Stored entries:

# # # # # # #

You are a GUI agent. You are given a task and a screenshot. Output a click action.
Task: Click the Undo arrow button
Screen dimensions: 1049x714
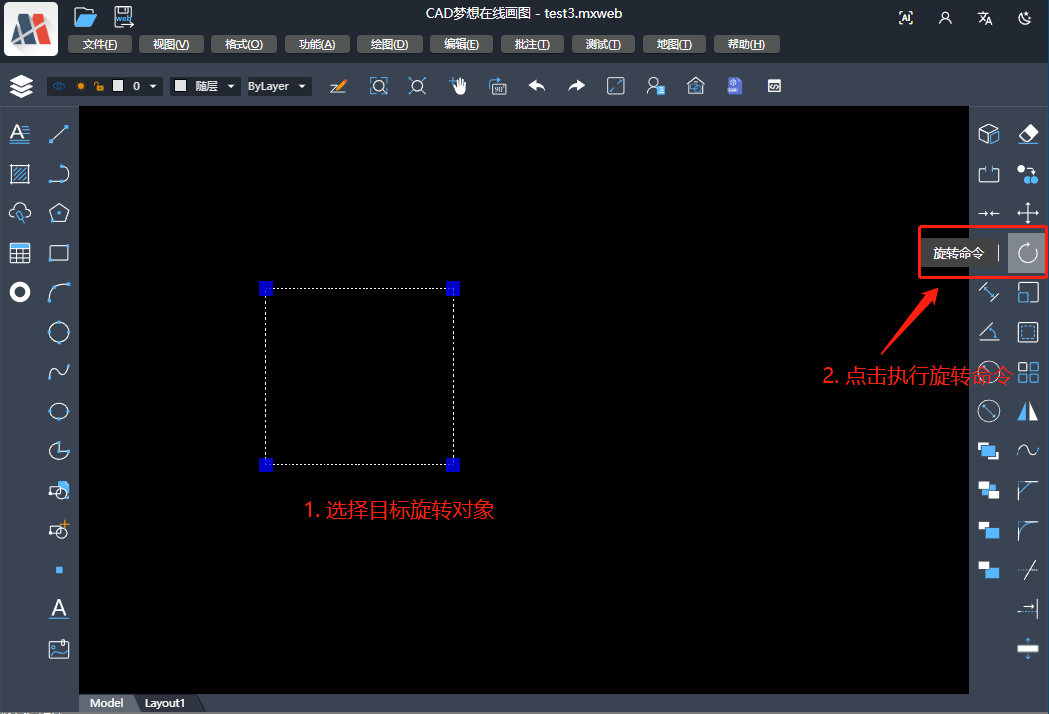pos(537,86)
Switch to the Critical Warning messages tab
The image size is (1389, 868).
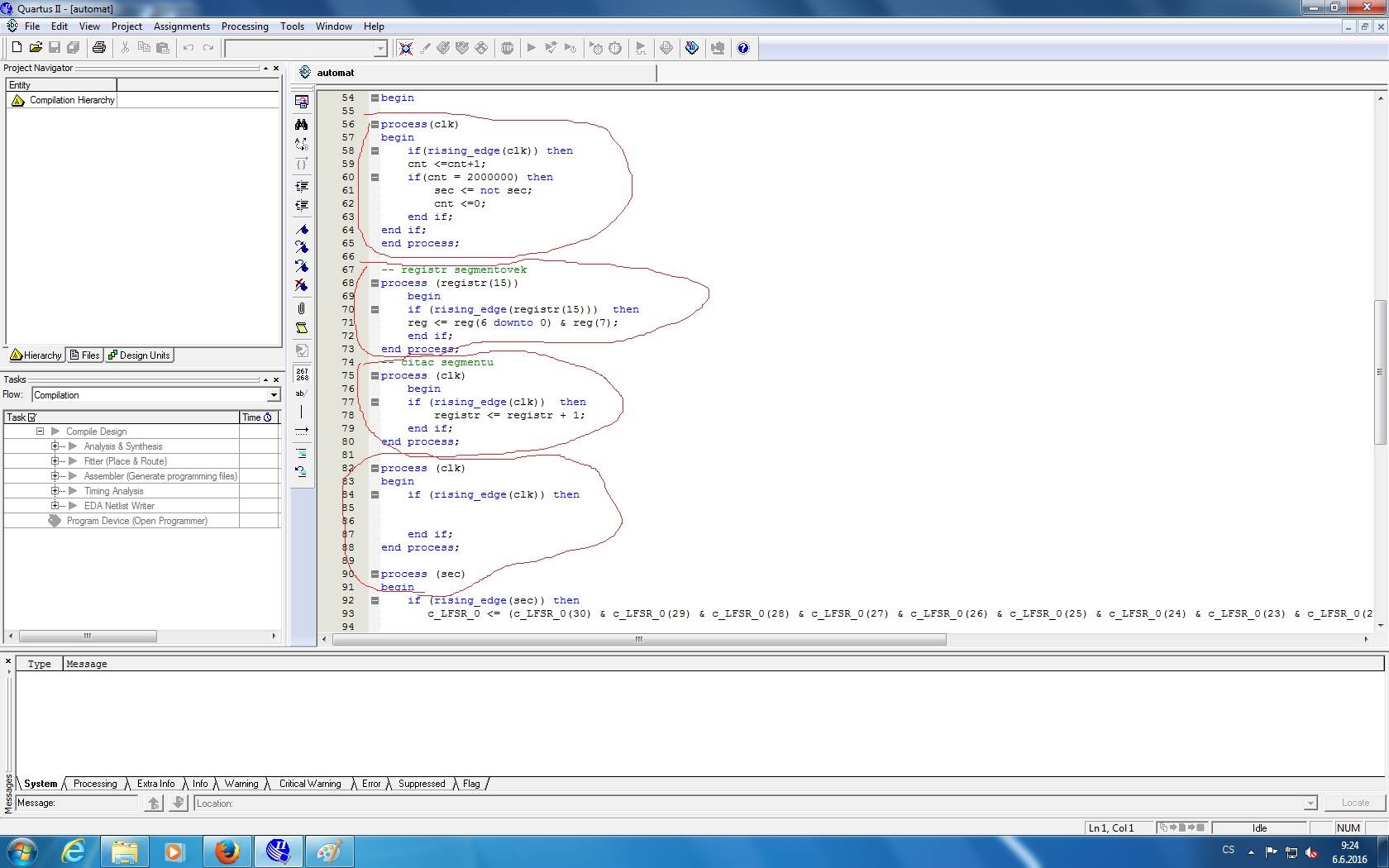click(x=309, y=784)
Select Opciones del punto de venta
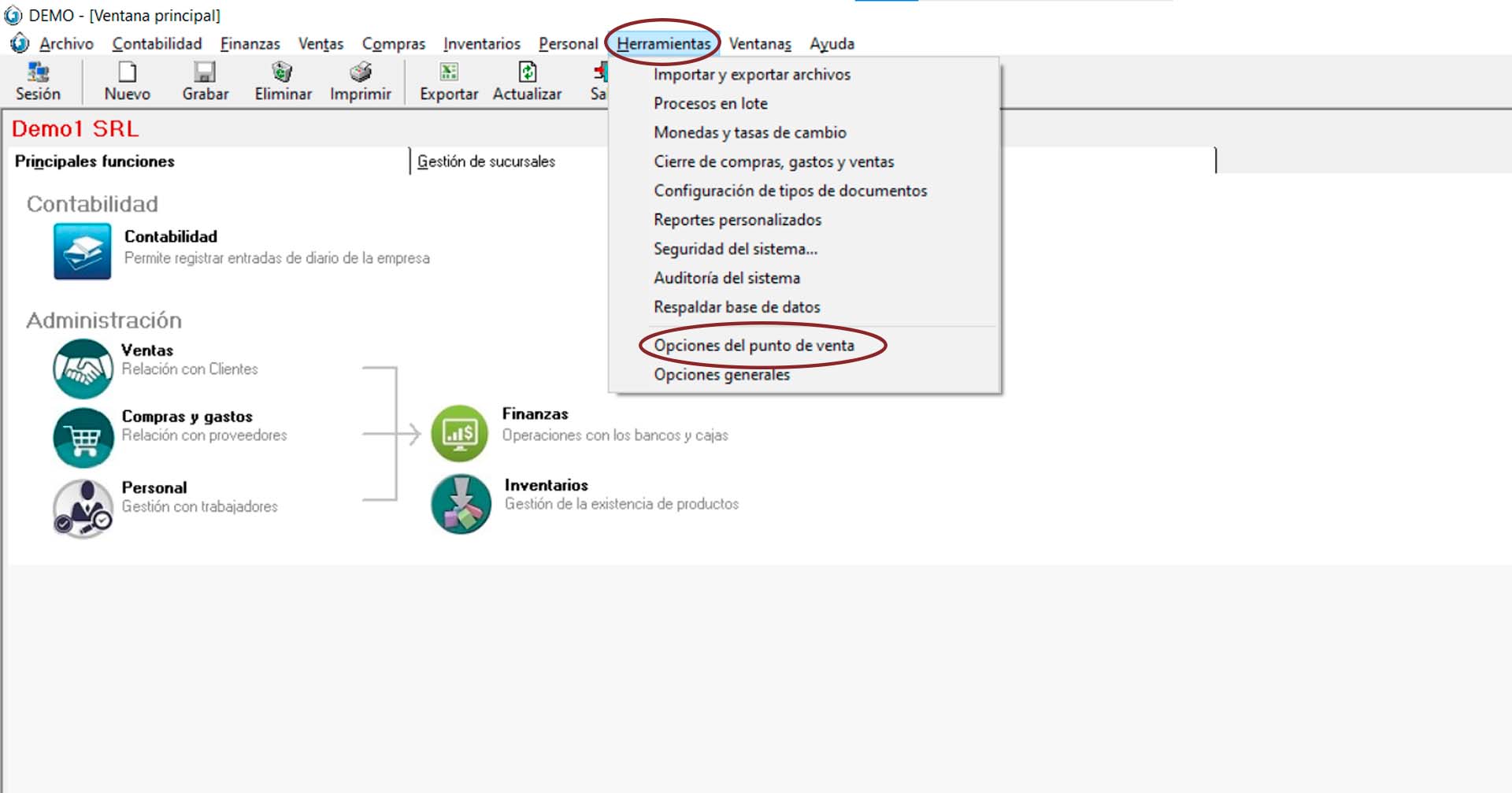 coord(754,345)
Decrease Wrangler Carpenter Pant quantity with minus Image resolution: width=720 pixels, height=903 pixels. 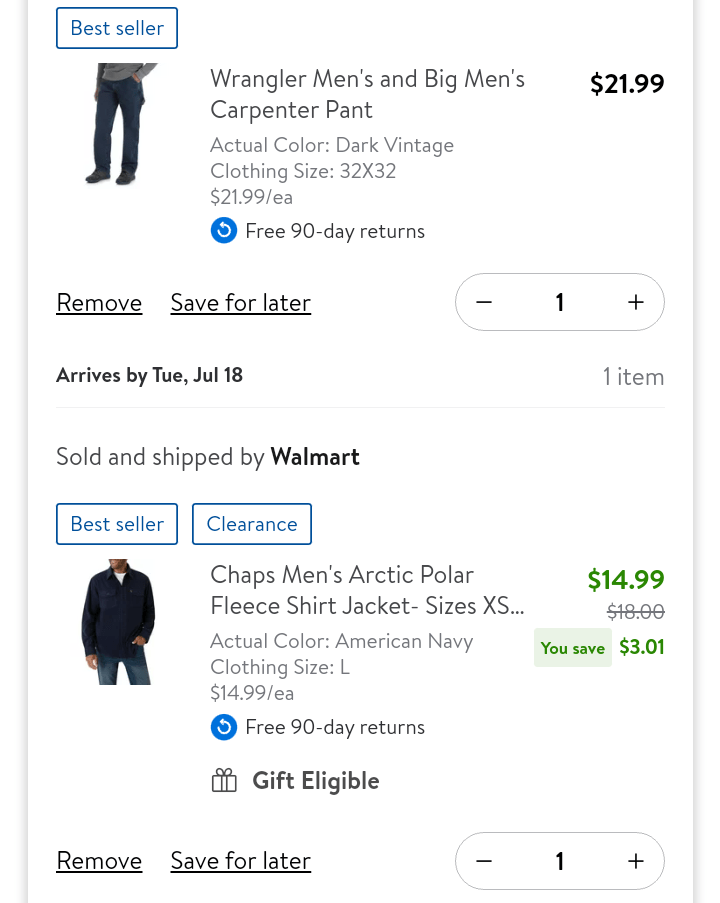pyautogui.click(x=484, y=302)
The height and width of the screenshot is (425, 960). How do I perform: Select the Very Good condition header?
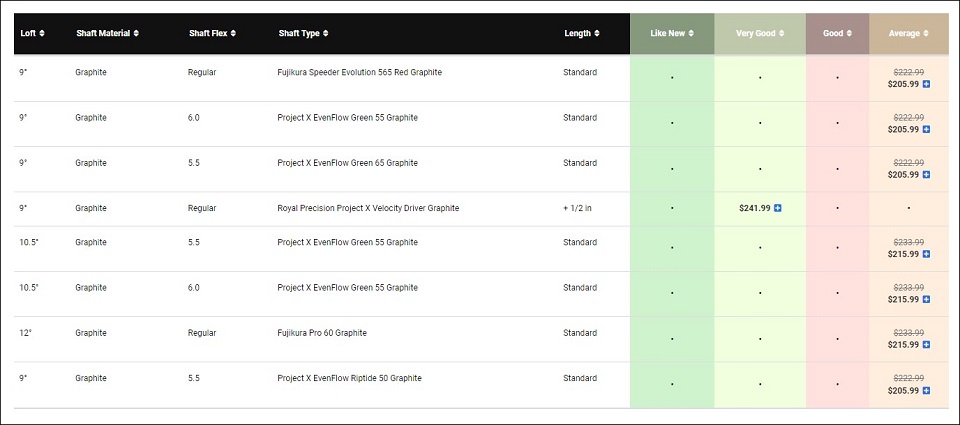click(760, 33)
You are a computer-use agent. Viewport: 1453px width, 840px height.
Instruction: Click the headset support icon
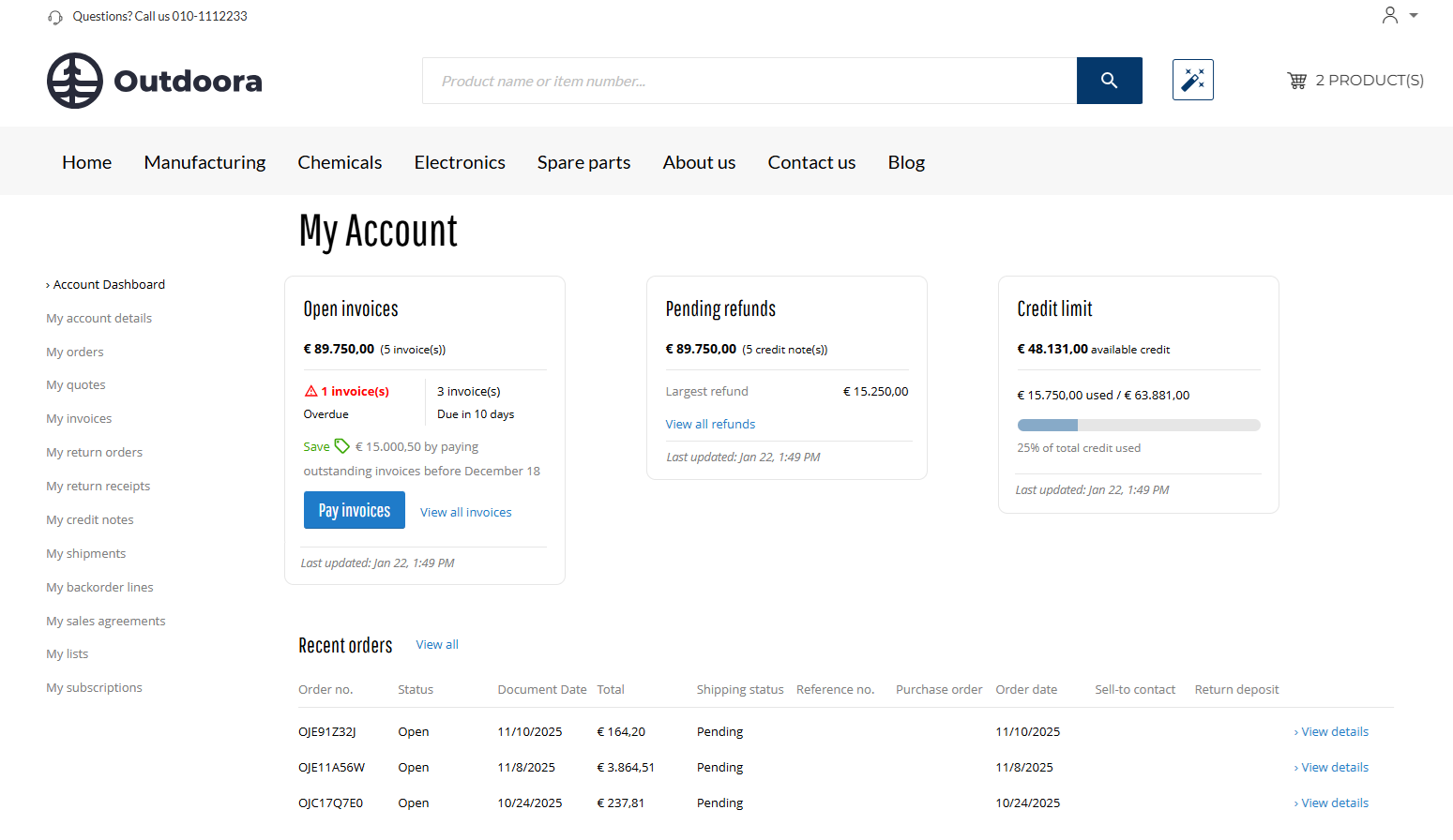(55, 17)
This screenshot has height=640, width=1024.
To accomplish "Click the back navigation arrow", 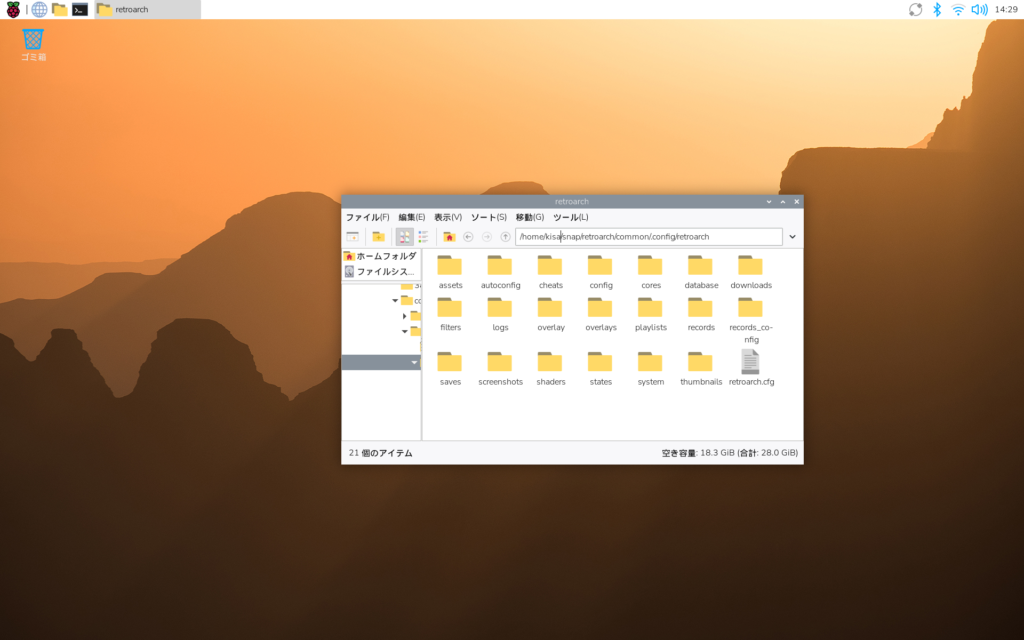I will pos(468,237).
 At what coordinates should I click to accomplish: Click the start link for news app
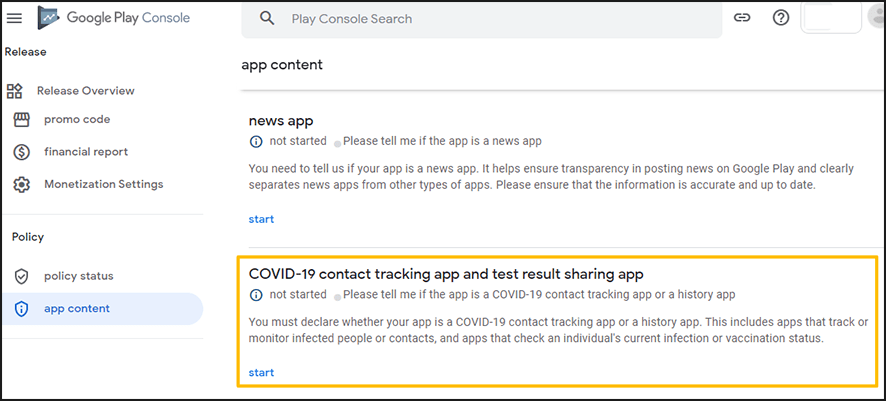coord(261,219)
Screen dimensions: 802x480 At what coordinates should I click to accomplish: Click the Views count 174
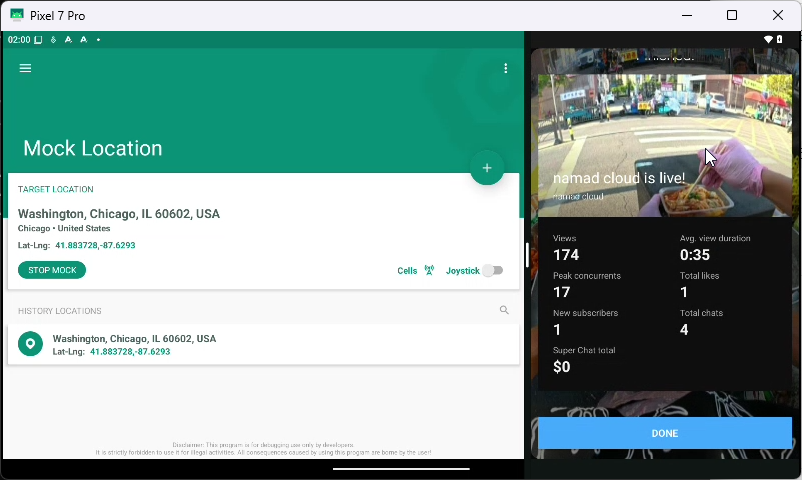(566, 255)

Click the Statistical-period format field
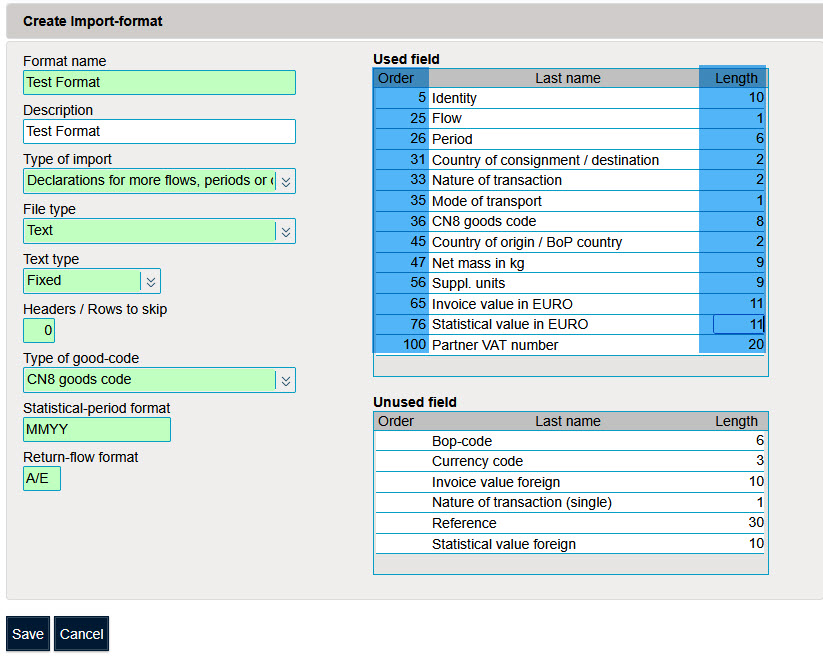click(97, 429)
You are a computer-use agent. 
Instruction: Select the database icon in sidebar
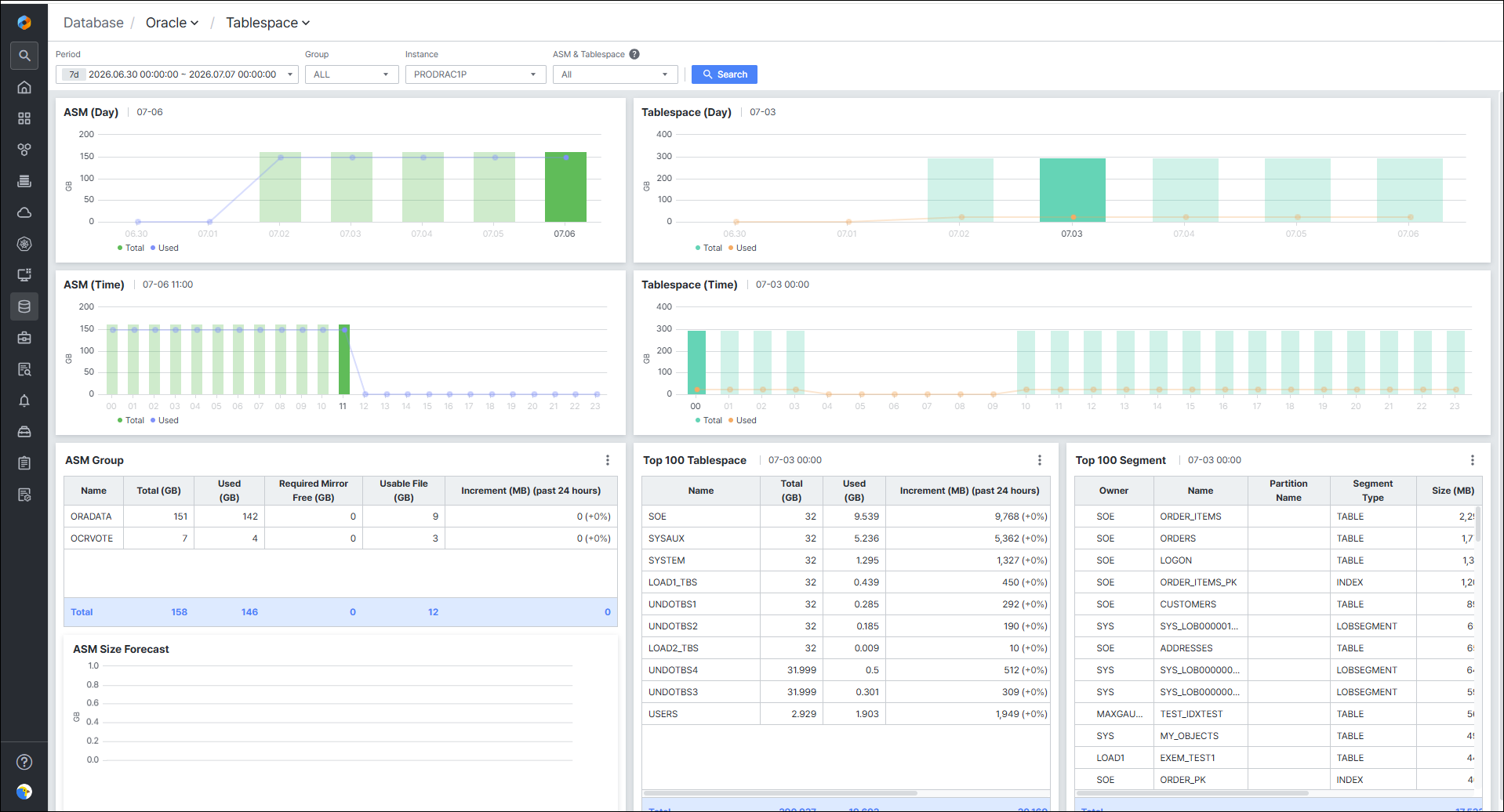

# # # # # # #

- Brief:
Go back to the line containing "for news app" and output it and every line after it through the end of the records, exactly, but not the pictures.

- Solution to the exercise:
 At what coordinates should I click to accomplish: Click the start link for news app
coord(261,219)
Screen dimensions: 802x480 At what coordinates should I click to accomplish: Click the Views count 174
(566, 255)

Click the Statistical-period format field
click(97, 429)
You are a computer-use agent. 
Instruction: Select the database icon in sidebar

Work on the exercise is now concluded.